Importantly, townships like Soweto became hotbeds of political activity, where anti-apartheid organizations such as the African National Congress and the Pan African Congress could flourish. Soweto is perhaps best known today for the ‘Soweto Riots’ of 16 June 1976, when the twelve-year-old pupil Hector Peterson was gunned down and killed by the Apartheid police.

3. Visible matter/ Invisible forces
Today the relative invisibility of the trolley pushing community, and indeed that of the huge African immigrant community in Johannesburg, also bolsters the possibility of their systematic economic, political, cultural exploitation within the confines of urban Johannesburg. The wave of xenophobic violence that engulfed South Africa in mid 2008 also affected Johannesburg, where at the height of the outbreak privately owned taxis would refuse to carry immigrants from elsewhere in Africa, for example (something this author experienced firsthand).

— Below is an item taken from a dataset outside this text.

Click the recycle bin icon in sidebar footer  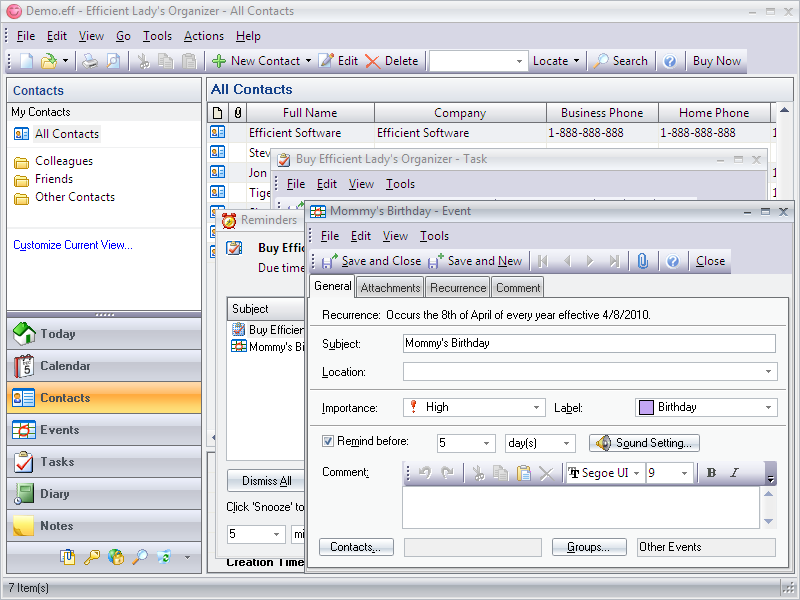(164, 557)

Here ‘Challenging Mud’ by Thom hints at the golden promise of better prospects and the somewhat ritualistic, though commonplace violence of its denial to the bulk of Johannesburg’s population. Access to wealth remains the privilege of a select few with various forms of social, cultural and economic inequity all fostering a deeply divided society. However, in configuring this division along purely racial lines of erstwhile apartheid ideology a broad range of narratives, lives and livelihoods are today effectively erased from public view.

Of course, as the projects included here would suggest this erasure is always temporary, contingent as it is upon the ongoing process of making (in)visible of migratory bodies within the ever changing city and the socio-economic and political narratives that seek to define & fix their place within it.  In this regard it is argued that the sheer materiality of the projects in question anchors them in a resistant ‘real’, one that frustrates the grand narratives of identity, place and belonging such as narrowly conceived of within the ‘apartheid’/ ‘post-apartheid’ continuum.

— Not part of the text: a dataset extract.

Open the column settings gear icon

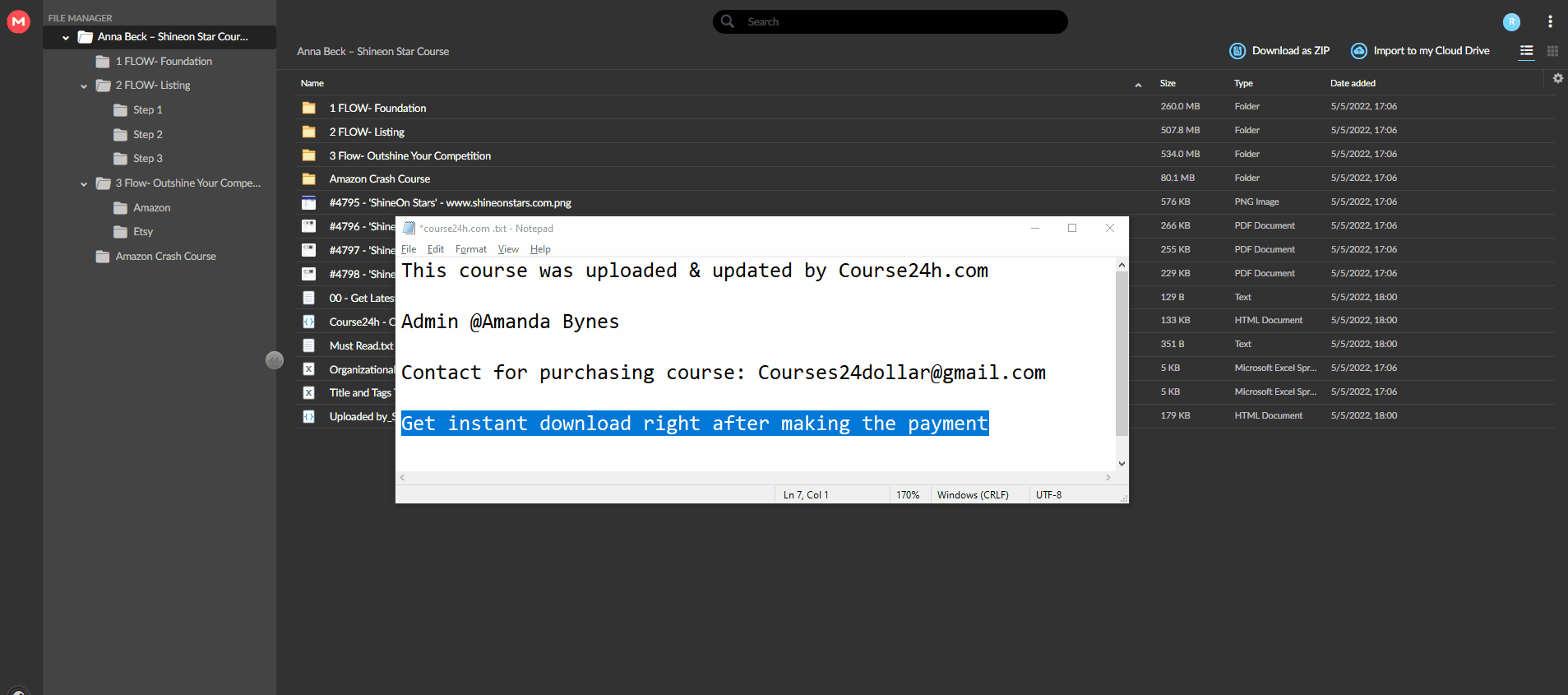click(1557, 78)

4. Migratory bodies, cities and identities

Though Johannesburg may be defined in large by it’s history, its continued relevance and prominence in the world is certainly also due to the relative ease with which one may engage with, move through and generally make yourself physically visible to others, whether it concerns making a living, striking up a casual conversation or even making art. For here within this curated grouping of artworks, beyond the well-known history of mining and the struggle against apartheid, the city of Johannesburg is conceived of in more intimate, personal and corporeal terms too. Bodies are not merely laborers or static placeholders that embody a single racial identity but are conceived of as being dynamic, ever-moving physical entities that constantly traverse and give palpable form to a city.

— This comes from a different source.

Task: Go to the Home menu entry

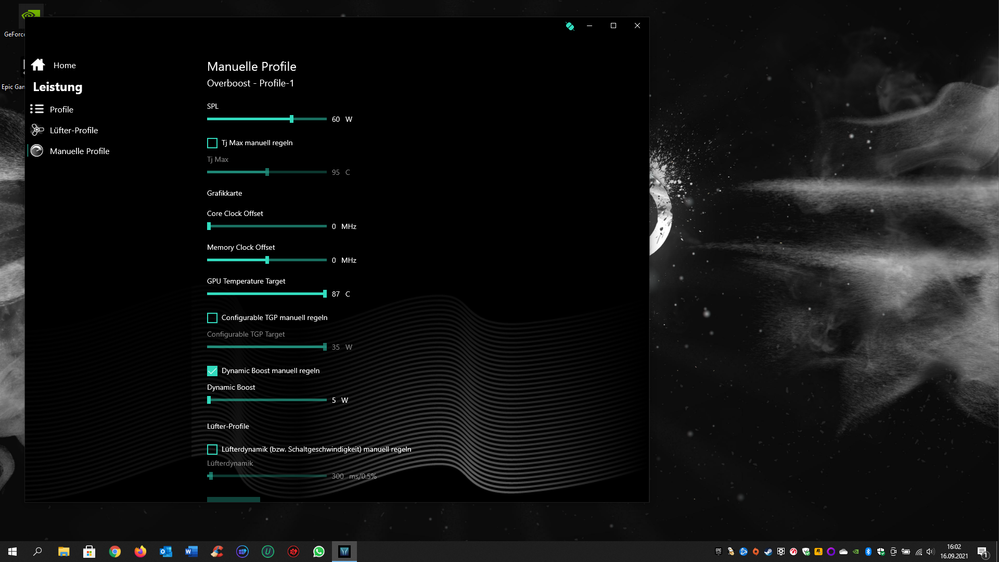Action: [x=64, y=65]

In short, despite the lingering importance of displacing the narratives of Apartheid, there exist a real need to think about the more intimate, corporeal gestures and interactions of say, drawing a map from memory whilst talking to strangers, of burying a family member, or even of pushing a shopping trolley through a massive, contemporary city in order to make a daily living.

Lastly, it is fitting to note that, despite their widely diverging content and focus, all three works are indeed collaborative in nature. Each of these works was made possible by intimate, personal exchanges between the artists and the different communities at stake. Even ‘Challenging mud’ by Thom, that may appear to be a rather straightforward video installation artwork, is in fact a deeply collaborative effort: firstly by virtue of the involvement of friends and family during the process of its making and, secondly, through its tact acknowledgement of the viewer via the exact form of its display in the gallery.